I thought I would share with you my humorous day. I promise you I do not make these things up. I think I could make a living by having my own comedy show.
So folks.....here it goes!
Carmel went to help someone move so I thought this would be a great day to go get Father's Day presents( yes, I know it's tomorrow....by the way if you are my father or my father in law and you are reading this your card is on it's way.....come Monday.
Things were going good until we went to Sam's Club.
After we finished shopping, we decided to grab lunch there. Laney goes to the bathroom to wash her hands and comes back to the table confused. She says, " Mom there was this man in the women's bathroom. He had short hair and was wearing boys clothes. I was going to tell him he was in the wrong bathroom." As soon as she finished telling me I knew exactly who she was referring to.
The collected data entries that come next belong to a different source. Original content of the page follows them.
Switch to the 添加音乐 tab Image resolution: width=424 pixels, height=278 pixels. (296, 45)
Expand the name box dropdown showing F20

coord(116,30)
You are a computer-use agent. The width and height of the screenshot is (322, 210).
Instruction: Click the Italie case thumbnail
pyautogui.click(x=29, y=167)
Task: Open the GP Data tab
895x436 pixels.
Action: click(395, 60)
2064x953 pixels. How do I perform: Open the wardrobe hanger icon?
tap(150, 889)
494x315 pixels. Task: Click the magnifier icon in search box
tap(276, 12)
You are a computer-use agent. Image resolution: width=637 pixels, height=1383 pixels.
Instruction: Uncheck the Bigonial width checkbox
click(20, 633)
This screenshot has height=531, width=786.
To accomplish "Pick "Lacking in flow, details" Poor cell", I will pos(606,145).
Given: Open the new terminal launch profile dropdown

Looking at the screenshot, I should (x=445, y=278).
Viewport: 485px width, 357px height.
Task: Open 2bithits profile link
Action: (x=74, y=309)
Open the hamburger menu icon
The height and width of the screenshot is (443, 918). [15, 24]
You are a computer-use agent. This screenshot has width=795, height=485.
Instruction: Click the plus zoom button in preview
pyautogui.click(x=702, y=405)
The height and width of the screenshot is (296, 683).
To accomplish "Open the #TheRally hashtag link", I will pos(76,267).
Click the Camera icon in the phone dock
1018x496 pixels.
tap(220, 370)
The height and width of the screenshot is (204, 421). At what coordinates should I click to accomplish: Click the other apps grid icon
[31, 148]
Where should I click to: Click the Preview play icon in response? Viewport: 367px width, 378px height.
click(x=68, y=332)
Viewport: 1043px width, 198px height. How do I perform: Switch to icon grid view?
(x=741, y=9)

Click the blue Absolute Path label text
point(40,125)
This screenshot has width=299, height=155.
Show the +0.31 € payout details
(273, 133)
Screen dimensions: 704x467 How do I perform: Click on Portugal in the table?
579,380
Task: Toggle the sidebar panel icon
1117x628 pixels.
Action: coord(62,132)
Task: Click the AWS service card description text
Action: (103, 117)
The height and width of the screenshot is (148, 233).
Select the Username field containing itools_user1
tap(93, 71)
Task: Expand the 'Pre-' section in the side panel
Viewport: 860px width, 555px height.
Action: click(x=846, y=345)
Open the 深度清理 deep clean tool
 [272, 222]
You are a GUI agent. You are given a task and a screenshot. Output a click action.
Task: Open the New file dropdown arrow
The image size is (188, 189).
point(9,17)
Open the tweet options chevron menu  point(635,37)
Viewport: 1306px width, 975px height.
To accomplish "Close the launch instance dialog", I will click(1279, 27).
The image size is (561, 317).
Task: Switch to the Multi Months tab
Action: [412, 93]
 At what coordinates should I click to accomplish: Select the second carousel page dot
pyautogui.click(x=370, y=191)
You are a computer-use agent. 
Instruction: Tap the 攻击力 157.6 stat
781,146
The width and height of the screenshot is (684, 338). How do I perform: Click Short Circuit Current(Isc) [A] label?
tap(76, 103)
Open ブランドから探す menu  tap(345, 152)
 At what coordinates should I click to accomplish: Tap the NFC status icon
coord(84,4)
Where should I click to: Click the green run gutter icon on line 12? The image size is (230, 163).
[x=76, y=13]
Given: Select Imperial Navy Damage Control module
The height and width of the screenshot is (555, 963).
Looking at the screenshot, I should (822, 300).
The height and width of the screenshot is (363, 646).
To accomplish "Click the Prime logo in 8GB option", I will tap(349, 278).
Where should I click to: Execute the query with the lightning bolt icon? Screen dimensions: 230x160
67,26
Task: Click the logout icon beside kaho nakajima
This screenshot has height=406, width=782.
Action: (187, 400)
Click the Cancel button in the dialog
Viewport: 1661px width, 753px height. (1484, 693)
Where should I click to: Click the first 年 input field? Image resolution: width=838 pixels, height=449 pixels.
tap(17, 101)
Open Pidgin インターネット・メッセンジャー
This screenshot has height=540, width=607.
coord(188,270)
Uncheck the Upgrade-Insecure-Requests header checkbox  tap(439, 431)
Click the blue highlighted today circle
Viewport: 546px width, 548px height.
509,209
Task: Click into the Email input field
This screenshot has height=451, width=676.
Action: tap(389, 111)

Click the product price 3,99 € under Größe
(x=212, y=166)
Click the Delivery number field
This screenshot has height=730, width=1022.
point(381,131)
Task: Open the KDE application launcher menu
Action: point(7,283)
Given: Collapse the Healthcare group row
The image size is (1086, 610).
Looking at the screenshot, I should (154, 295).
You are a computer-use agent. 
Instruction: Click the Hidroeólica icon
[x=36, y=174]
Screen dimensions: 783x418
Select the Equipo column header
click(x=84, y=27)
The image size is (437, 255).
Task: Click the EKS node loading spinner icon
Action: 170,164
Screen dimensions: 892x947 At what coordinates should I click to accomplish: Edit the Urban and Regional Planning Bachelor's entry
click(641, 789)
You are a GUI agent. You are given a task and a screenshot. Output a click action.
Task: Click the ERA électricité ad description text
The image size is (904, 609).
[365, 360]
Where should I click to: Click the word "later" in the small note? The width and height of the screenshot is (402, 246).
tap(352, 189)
The he was definitely a she only wanting to be a he. Thank goodness Laney( my outspoken child) did not speak what was on her mind.
We get out to the car, crank it, buckle up, get ready to back out and I see Ella doing the pee pee dance. So I pull back in and take her inside to go to the bathroom.
I go back home to drop the fruit and the girls off. I can get so much more accomplished if it is just me and Griffin....... or so I thought.
I am in Kohl's dressing room with clothes off when that mornings coffee hits me. So I begin doing the opposite of the pee pee dance. When I finally make it to the bathroom......oh wonderful the automatic flushers. Can I just say I do not like those things. They never flush for me when I want or need them to. Standing on one leg and flushing with my foot has worked for me the past several years. Why change a good thing????? Anyways......I am almost positive I heard the lady gasping for air next to me. Lesson learned.....lay low on the coffee for a while.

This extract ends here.